Pod <-> compute machine with CPU and RAM? - kubernetes

I am working with containers that contain HTTP-based REST Apis. Each container contains one service.
This documentation page says that each pod has a unique IP address, from which I conclude that the service inside each container can be accessed by this IP address but with a specific port. It is also stated that a pod is associated with a storage volume such that all containers have access to it. My first question comes here : do the containers inside the same pod pick in the same physical memory also when they are run ?
Reading documentation about pods reminded me of how I used to make multiple services interact with each other on my laptop. I opened them all on my laptop so they have the same IP address (localhost), and I could request one of the services by specifying the port it is listening to. So in my brain, I identified a pod to a laptop/a computer.
My second question would be: is this identification correct or misleading ?
When I read further the documentation, I find that:
A node is a worker machine ... and may be ... a physical machine
and that pods run on nodes. Here I am confused. If a node is a worker machine, so a compute machine juste like my laptop, then it has a unique IP address. And this is is incompatible with the fact that nodes run pods and that each pod has it unique IP address. I'm assuming that if a node is a machine, then it has an IP address X, and all "things" inside this machine will also have the same IP address X, including the pods.
So I again ask my second question : is a pod a compute machine ?
I think I need to sit down with someone that knows about the Kubernetes API, but not having such guy or girl, I'm trying here while continuing reading the docs!

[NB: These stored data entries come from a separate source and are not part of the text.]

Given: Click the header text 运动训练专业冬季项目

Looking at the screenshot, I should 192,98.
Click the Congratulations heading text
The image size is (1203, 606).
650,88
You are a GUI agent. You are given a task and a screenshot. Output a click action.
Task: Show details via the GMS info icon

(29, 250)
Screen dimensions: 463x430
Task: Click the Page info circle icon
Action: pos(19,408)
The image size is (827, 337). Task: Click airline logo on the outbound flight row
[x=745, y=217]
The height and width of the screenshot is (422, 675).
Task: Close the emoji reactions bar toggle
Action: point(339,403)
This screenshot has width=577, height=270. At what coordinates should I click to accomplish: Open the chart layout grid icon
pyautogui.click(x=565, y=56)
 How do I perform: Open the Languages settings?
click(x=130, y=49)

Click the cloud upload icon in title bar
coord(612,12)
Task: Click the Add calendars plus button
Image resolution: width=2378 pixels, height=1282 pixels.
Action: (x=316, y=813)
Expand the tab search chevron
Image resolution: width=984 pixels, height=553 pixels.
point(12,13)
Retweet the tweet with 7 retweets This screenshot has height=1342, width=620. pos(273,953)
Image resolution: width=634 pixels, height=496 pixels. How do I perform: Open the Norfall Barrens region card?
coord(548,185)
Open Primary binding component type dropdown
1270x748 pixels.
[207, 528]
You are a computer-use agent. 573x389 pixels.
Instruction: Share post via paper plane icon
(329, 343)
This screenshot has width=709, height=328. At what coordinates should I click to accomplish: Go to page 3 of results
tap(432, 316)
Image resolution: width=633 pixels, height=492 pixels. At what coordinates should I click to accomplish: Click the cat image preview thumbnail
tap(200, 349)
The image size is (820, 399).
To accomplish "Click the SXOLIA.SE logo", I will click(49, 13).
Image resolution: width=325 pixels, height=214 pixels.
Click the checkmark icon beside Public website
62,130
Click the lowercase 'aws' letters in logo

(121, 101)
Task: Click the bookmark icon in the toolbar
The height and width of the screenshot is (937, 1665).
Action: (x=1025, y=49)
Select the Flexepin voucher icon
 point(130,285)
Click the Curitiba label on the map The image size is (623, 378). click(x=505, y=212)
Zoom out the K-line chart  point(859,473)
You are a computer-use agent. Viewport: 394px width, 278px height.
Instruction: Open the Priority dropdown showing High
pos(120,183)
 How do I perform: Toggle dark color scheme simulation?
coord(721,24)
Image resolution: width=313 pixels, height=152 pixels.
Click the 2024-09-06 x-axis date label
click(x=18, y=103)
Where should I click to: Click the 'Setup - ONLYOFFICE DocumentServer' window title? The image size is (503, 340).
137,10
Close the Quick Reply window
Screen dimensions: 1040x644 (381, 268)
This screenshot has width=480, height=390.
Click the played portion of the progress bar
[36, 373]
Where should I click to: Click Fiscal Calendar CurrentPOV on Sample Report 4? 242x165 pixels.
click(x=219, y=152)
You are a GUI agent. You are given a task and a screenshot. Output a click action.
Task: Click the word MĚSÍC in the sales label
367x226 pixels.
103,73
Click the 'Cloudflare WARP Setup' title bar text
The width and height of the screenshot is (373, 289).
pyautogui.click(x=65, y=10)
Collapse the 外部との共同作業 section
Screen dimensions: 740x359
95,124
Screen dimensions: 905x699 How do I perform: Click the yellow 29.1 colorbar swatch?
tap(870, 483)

All valid questions demonstrating an inquisitive mind (not guaranteed in IT these days). To answer your questions:
1. Do the containers inside the same Pod pick in the same physical memory also when they are run?
Containers all run on the same Kernel and therefore share the same resources. Unlike VMs there is no virtualization layer isolating them. However, Container processes benefit from the same memory isolation as any other process running on a Linux kernel. On top of that, container processes can be limited to use not more than a certain amount of memory and CPU.
2. Is this identification [Pods are like services running on a Laptop] correct or misleading?
This identification only holds regarding networking: just like on your laptop all Pod containers run in the same network and therefore can address each other with localhost. However, unlike on your laptop, containers within Pods are still isolated from each other. They have their own file systems and run in separate process namespaces.
3. Is a Pod a compute machine?
A compute machine would be hardware (virtual or real) plus a operating system (kernel + applications) in my books. That means a Pod is not a compute machine. A Pod is merely a bunch of contained processes sharing a network namespace. In order to run a Pod, you need to provide hardware, Kernel and container runtime aka a K8s cluster.
Regarding networking: K8s worker machines have IP addresses assigned to them that make them addressable within their network or externally. Those IPs don't conflict with IPs assigned to Pods since Pod IPs are internal IPs. They are only addressable from within K8s virtual network, i.e. from other Pods within the same K8s cluster.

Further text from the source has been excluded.